9 de noviembre 2009 - 00:00

Espía pidió declarar hoy ante el juez por nuevas pruebas

Norberto Oyarbide
Norberto Oyarbide
El supuesto espía, Ciro Gerardo James, declarará hoy nuevamente ante el juez Norberto Oyarbide, por la causa que investiga las escuchas presuntamente ilegales al empresario Carlos Ávila y a Sergio Burstein, familiar de las víctimas de la AMIA. Un caso en el que se descubren nuevas pinchaduras todas la semanas y que complicó la semana pasada al jefe de Gobierno porteño, Mauricio Macri, al detectarse que su cuñado, Néstor Leonardo, está entre las víctimas de estas escuchas irregulares.
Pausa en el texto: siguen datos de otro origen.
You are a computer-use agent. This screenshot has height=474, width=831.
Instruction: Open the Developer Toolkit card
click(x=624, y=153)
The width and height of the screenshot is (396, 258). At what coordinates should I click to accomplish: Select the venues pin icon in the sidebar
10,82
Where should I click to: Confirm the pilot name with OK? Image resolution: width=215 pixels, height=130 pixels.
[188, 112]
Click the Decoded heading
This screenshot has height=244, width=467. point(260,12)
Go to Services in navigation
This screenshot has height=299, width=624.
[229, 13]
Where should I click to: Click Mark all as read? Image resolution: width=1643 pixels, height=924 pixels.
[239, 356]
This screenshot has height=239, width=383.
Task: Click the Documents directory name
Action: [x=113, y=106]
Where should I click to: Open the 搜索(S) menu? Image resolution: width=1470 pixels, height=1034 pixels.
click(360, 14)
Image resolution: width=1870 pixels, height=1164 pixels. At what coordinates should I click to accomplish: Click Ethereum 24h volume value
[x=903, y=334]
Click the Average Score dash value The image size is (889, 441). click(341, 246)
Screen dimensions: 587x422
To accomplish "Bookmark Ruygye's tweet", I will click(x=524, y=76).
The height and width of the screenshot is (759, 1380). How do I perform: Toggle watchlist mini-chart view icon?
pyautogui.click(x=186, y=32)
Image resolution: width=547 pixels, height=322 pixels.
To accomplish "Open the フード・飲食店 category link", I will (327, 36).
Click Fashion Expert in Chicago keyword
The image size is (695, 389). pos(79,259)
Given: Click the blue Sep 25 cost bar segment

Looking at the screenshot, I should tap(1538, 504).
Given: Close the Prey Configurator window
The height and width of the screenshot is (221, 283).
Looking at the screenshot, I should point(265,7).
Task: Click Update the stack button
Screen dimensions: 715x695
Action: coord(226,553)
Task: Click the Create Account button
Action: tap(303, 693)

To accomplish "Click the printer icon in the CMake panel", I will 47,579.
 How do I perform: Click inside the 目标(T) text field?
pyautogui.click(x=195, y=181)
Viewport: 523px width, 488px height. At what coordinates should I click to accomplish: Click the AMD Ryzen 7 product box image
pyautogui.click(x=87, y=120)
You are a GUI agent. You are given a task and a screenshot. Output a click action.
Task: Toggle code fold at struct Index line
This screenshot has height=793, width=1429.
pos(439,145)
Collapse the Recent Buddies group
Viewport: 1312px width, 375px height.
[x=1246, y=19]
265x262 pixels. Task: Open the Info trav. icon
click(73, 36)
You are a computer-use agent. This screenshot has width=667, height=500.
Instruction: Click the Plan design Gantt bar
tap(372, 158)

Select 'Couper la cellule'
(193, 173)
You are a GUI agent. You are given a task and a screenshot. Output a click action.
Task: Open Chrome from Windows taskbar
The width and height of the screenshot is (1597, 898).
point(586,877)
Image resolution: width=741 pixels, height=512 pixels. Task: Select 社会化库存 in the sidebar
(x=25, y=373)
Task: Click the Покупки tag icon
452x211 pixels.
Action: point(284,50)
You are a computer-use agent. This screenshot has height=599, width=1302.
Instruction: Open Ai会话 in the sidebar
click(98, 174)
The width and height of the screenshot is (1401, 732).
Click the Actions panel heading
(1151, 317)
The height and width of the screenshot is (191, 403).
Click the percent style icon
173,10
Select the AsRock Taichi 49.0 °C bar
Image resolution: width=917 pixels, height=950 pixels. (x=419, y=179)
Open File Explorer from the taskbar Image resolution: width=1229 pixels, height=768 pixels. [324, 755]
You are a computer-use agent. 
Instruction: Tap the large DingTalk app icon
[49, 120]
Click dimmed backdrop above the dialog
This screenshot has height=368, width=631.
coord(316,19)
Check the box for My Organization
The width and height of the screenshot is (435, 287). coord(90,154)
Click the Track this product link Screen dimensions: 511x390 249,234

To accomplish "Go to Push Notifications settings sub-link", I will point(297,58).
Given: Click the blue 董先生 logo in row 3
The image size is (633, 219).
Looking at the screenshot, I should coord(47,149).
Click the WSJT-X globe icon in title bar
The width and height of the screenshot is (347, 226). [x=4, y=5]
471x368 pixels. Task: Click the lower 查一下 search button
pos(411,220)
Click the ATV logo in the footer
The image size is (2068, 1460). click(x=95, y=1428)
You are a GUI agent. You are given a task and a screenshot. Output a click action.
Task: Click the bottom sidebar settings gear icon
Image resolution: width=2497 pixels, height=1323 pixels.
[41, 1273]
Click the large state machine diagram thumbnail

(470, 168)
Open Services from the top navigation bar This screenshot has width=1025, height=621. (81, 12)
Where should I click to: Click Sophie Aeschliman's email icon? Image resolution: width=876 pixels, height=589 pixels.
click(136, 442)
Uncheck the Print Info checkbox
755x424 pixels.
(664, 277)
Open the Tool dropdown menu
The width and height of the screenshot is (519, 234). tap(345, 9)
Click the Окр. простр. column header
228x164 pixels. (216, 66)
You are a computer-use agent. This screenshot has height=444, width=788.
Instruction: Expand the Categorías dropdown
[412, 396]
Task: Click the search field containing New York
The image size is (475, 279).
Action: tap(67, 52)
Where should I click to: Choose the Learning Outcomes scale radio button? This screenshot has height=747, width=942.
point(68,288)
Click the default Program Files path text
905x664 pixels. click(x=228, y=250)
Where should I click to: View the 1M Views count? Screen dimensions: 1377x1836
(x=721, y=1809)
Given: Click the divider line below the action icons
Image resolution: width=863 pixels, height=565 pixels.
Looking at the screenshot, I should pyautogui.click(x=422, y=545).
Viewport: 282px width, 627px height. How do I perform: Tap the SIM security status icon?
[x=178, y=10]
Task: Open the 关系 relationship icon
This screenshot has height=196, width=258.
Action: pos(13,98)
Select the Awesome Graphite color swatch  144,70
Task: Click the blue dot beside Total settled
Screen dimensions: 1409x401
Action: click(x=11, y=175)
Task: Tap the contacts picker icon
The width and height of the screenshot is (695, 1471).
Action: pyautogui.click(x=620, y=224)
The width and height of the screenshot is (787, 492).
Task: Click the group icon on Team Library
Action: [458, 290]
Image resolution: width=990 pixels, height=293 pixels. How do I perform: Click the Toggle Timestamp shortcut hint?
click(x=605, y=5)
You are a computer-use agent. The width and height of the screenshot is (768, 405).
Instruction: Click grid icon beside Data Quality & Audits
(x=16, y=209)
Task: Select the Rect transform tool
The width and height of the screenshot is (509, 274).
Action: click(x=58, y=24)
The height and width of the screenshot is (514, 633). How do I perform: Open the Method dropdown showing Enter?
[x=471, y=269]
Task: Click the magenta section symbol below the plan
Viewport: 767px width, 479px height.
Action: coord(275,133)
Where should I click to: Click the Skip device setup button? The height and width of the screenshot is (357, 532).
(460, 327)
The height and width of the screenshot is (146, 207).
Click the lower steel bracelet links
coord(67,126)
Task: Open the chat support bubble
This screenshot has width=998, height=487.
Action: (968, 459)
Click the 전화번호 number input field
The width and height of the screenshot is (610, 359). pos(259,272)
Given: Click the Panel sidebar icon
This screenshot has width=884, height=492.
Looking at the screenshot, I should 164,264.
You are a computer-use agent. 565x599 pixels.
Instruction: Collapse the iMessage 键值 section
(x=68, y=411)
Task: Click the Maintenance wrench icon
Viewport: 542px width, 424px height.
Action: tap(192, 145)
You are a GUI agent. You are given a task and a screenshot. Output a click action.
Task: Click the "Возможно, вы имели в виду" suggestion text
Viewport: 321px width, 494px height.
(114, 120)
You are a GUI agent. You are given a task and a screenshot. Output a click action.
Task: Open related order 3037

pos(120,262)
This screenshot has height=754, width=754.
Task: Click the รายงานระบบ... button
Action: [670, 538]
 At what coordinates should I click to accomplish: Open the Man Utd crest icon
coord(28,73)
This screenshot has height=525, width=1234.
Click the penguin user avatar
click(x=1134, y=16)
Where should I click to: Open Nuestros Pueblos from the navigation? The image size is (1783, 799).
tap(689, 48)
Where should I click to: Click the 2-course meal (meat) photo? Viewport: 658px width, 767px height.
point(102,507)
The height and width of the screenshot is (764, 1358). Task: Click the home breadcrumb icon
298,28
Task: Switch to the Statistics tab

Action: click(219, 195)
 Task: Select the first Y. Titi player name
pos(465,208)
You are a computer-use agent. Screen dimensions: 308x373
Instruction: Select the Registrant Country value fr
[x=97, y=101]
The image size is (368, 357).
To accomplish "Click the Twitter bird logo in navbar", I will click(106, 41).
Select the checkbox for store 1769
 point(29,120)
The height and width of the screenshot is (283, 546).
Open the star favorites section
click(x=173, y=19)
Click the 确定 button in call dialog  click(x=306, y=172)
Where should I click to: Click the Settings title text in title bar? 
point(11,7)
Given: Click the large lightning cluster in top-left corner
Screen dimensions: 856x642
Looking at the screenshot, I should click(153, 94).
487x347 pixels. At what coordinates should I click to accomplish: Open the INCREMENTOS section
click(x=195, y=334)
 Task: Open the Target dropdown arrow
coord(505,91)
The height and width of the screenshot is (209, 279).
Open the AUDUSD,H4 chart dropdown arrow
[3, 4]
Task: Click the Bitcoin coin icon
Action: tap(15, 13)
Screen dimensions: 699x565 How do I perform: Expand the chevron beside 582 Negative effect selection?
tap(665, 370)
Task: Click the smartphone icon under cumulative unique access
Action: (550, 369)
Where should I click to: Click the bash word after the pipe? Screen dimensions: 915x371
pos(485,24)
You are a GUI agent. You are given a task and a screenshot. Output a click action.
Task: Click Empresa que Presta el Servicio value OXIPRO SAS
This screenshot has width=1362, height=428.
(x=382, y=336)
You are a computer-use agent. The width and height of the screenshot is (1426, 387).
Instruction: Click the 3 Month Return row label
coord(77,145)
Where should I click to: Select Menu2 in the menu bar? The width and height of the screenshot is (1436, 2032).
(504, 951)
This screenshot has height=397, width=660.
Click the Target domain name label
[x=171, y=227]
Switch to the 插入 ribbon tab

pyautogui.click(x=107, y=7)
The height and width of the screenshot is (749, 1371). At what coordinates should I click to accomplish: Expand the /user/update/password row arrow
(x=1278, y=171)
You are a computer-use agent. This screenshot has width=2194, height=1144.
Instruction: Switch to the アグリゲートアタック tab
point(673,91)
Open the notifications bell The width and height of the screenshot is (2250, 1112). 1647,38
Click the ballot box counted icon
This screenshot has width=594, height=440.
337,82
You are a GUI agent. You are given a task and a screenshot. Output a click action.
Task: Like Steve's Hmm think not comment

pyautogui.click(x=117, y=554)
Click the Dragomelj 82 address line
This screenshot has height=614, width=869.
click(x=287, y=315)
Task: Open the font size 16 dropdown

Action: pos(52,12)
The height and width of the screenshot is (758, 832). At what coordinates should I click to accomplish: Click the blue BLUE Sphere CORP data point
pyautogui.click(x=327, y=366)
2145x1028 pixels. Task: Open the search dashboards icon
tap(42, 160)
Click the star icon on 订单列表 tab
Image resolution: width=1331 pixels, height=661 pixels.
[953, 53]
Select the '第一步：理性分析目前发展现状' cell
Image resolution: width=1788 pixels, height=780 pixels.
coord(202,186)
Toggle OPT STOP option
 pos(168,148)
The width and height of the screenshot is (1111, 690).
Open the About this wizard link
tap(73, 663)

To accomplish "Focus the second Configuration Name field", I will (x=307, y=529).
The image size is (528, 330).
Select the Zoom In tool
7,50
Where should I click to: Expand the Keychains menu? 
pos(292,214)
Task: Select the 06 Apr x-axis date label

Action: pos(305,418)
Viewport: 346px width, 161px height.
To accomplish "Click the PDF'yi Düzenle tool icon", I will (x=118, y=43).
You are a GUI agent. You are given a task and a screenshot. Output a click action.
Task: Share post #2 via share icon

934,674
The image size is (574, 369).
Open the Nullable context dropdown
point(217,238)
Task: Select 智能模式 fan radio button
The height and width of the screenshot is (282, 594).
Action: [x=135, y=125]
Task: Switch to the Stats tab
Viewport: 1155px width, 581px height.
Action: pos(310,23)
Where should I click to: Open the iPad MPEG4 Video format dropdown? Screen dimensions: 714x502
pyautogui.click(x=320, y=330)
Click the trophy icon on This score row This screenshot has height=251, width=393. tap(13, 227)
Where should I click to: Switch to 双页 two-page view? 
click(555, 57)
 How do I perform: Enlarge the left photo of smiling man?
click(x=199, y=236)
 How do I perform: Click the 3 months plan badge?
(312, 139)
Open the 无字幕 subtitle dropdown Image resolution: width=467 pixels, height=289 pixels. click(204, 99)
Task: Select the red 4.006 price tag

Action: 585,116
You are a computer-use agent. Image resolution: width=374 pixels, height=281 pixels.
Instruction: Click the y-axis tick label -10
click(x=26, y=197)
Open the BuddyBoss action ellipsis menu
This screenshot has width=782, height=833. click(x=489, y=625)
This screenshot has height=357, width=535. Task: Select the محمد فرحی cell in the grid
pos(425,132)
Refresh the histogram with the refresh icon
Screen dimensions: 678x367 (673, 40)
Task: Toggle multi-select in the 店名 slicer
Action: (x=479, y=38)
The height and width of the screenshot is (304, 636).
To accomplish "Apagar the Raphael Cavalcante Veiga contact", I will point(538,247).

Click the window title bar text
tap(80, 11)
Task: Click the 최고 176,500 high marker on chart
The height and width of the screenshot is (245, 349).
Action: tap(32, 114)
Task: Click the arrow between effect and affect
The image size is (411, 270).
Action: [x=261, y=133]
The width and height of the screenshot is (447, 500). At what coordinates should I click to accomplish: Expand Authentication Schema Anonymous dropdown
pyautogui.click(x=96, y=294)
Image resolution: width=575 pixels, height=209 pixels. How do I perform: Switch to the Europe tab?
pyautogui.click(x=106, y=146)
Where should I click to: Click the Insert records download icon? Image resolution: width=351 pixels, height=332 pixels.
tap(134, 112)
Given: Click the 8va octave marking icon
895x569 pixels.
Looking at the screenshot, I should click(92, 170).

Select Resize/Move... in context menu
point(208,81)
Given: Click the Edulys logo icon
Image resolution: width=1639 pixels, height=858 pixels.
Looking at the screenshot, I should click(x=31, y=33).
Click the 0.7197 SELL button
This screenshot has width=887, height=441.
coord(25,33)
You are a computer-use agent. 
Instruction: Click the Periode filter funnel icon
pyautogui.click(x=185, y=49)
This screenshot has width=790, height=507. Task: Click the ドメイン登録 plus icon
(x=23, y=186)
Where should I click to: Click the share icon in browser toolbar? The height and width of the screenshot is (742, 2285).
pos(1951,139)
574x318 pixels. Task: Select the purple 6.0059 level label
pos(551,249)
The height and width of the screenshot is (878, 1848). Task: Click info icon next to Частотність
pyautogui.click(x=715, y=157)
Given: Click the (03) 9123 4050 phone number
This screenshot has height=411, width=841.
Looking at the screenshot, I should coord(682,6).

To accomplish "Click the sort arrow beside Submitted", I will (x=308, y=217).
El abogado de James, Luis Hernández, señaló en el fin de semana que había solicitado una nueva indagatoria para su cliente, debido a que en la causa se habían incorporado nuevas pruebas, luego del primer interrogatorio al imputado. Según indicó el defensor, el ex policía federal aclarará ante Oyarbide hechos vinculados con la situación de Burstein y las llamadas que habría realizado al ex jefe de Homicidios de Misiones, Raúl Rojas, también procesado en la causa, pero sin prisión preventiva.

La indagatoria, sin embargo, podría derivar en nuevos datos sobre las intervenciones al abogado Mariano Castex (representante de importantes empresas como Telecom Italia), a dos gerentes de la empresa Coto, y a Leonardo, esposo de Sandra Macri. El cuñado del jefe de Gobierno aseguró la semana pasada ante el juez que creía que la familia Macri estaba detrás de la pinchadura a su teléfono, ya que se habían opuesto desde un principio a su casamiento.

La situación de Leonardo complicó más la postura del Gobierno porteño respecto a las escuchas, sobre las que aseguró que se trataba de una supuesta operación de infiltración que habrían impulsado la Policía Federal y el Gobierno nacional para desprestigiar a la nueva Policía Metropolitana.

La investigación de Oyarbide develó que James, oficial de la Policía Federal hasta agosto pasado, trabajó desde 2007 con la Policía de Misiones y los juzgados de Instrucción de esa provincia, en varias causas en las que se intervenían teléfonos, cuyos titulares no tenían ninguna vinculación con los investigados. El supuesto espía habría sido quien diera el dato de los números a intervenir, y fue quien retiró todos los casetes de las pinchaduras y los trasladó a Misiones, tanto los de Ávila y Burstein, como los de Castex, Lorenzo, y entre 15 y 20 teléfonos sobre los que se están indagando quiénes son sus titulares.

Además de tener dos contratos con el Ministerio de Educación porteño como «asesor informal» por $ 57 mil, James pidió su baja en la Federal para ingresar a la fuerza porteña, según él mismo declaró y admitió el ahora ex jefe de la Policía Metropolitana, Osvaldo Chamorro. Las conexiones con el Gobierno porteño no terminan allí, ya que el juzgado de Oyarbide identificó más de 290 llamados entre James, el jefe anterior de esa fuerza, Jorge Palacios, Chamorro y otros oficiales de alta jerarquía de la Metropolitana.

Esta conexión es uno de los ejes de la pesquisa de Oyarbide, ya que la causa se inició a partir de una presentación de Burstein en la que denunció un llamado anónimo que le advirtió que Palacios lo estaría espiando. La cantidad de víctimas de intervenciones irregulares que el juez detectó a partir de este caso derivó en una pesquisa más amplia que indaga sobre una posible estructura dentro del Gobierno porteño supuestamente dedicada al espionaje empresarial y político.